Required work.
Copy out only the lines running from the one that contains "The width and height of the screenshot is (977, 422)." through the end of the listing. Pictures stay out.

- Opening Delimiter -

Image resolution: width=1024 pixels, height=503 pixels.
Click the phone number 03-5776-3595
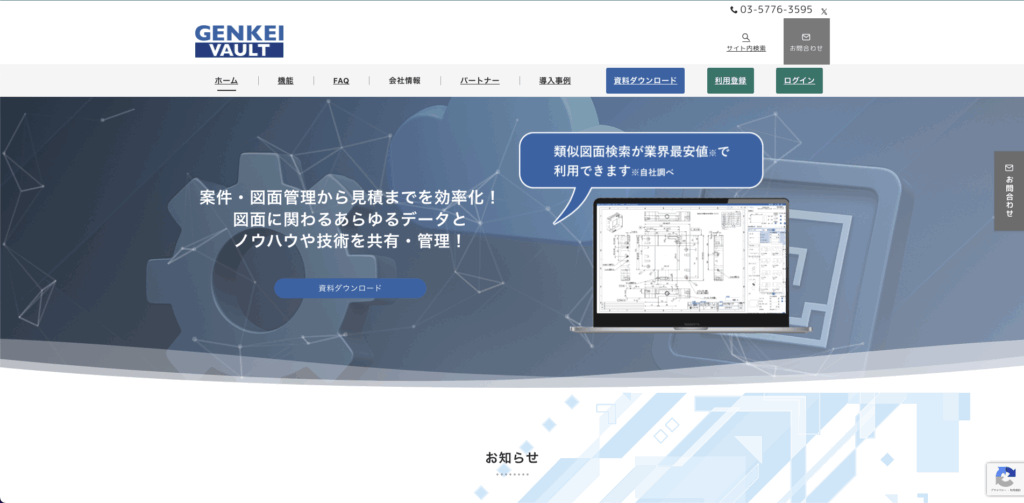[776, 10]
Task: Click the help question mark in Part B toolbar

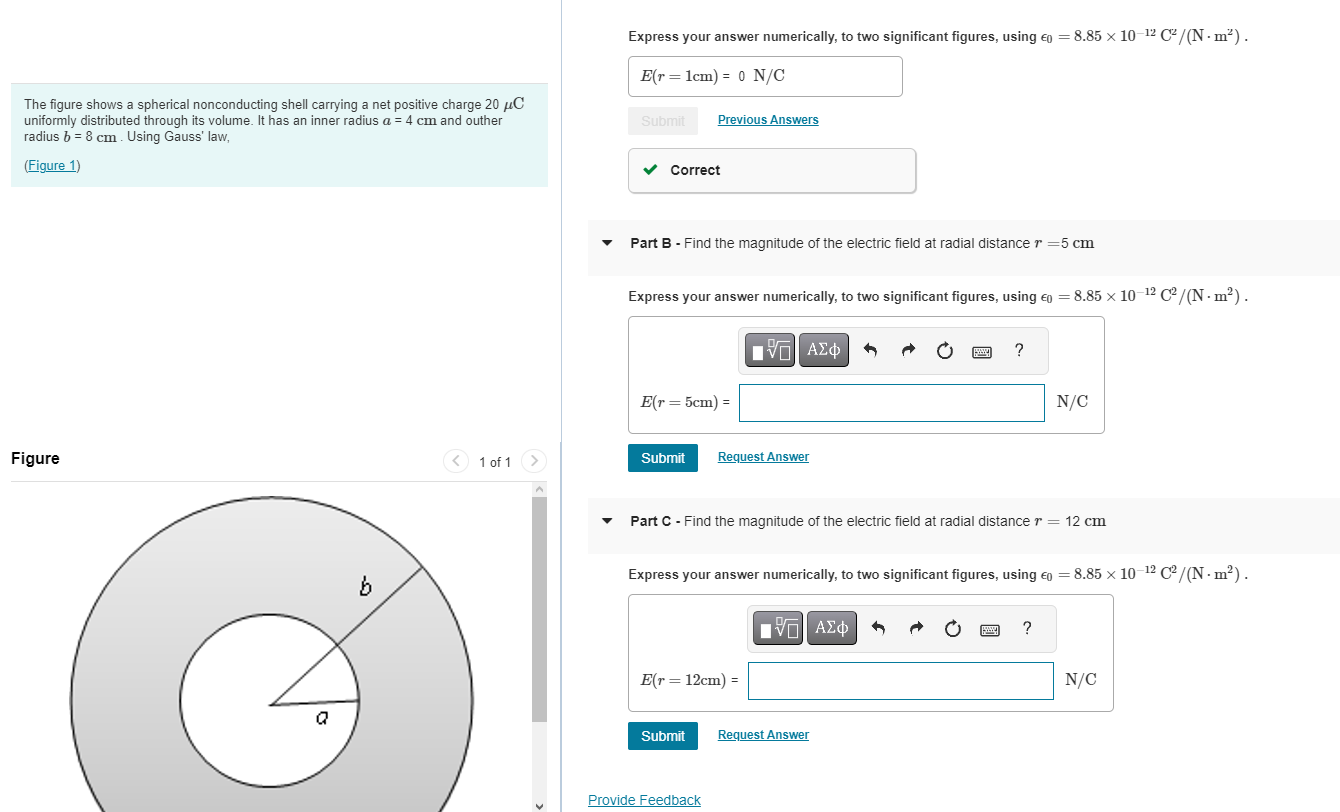Action: point(1018,351)
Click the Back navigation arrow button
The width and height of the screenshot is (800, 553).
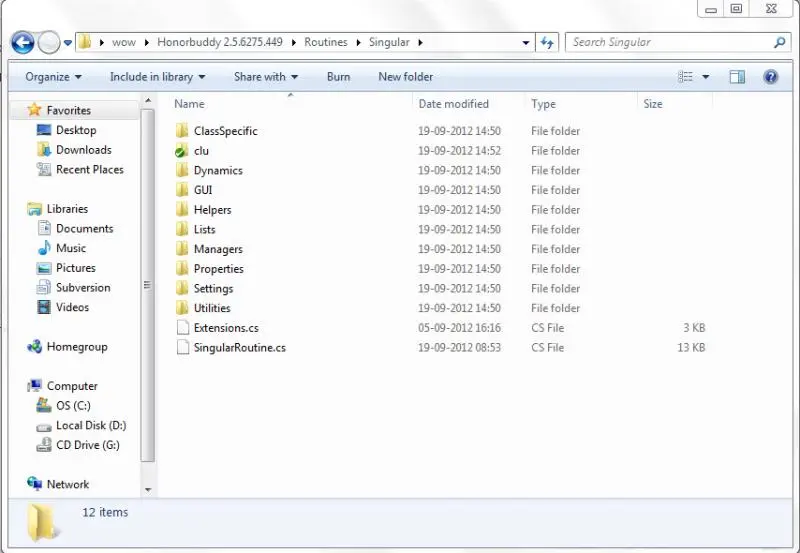click(x=22, y=43)
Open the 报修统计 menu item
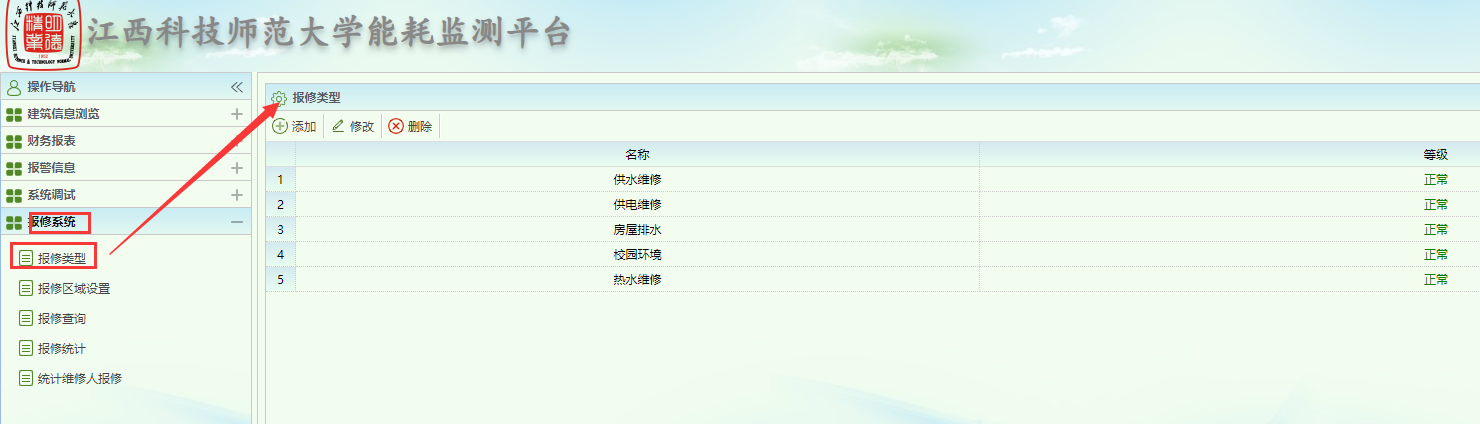1480x424 pixels. coord(61,349)
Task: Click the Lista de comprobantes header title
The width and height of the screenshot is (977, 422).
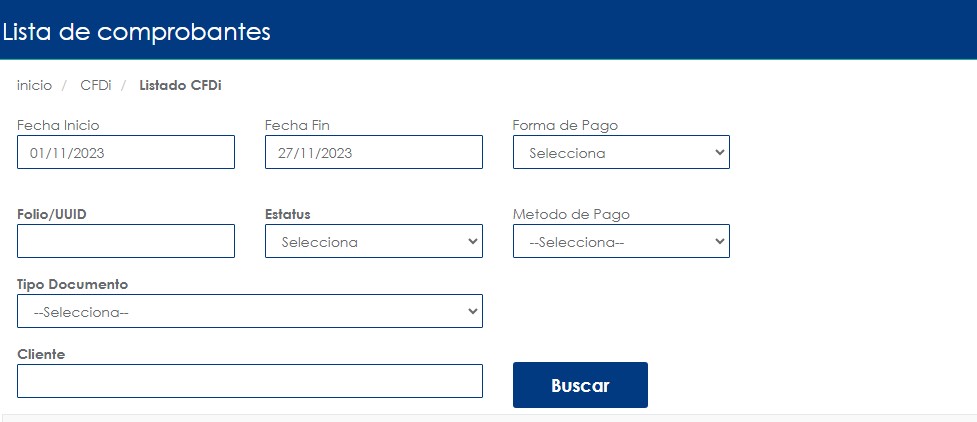Action: coord(137,31)
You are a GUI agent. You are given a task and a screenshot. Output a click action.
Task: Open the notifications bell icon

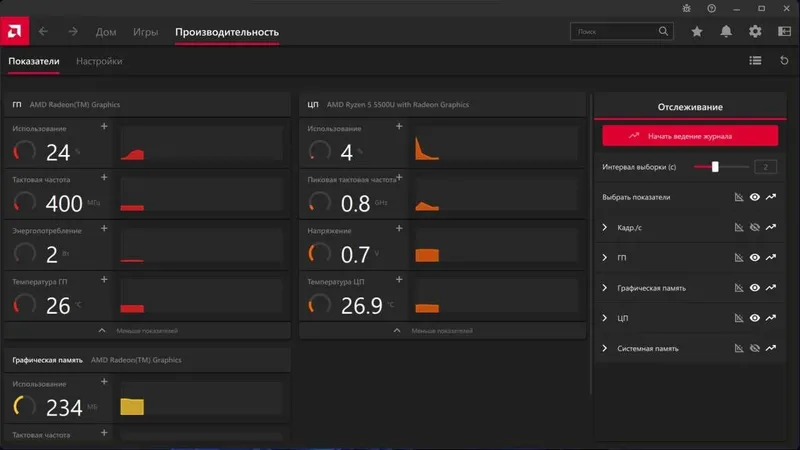coord(726,32)
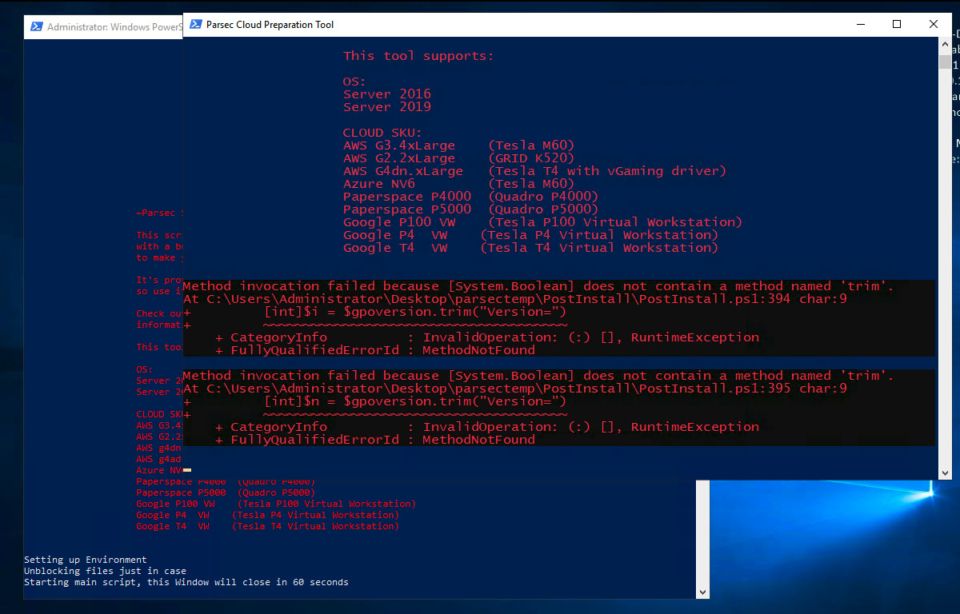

- Closing Delimiter -

Task answer.
The width and height of the screenshot is (977, 422).
Action: coord(137,31)
You are a GUI agent. You are given a task and a screenshot. Output a click action.
Task: Open the notifications bell icon

coord(726,32)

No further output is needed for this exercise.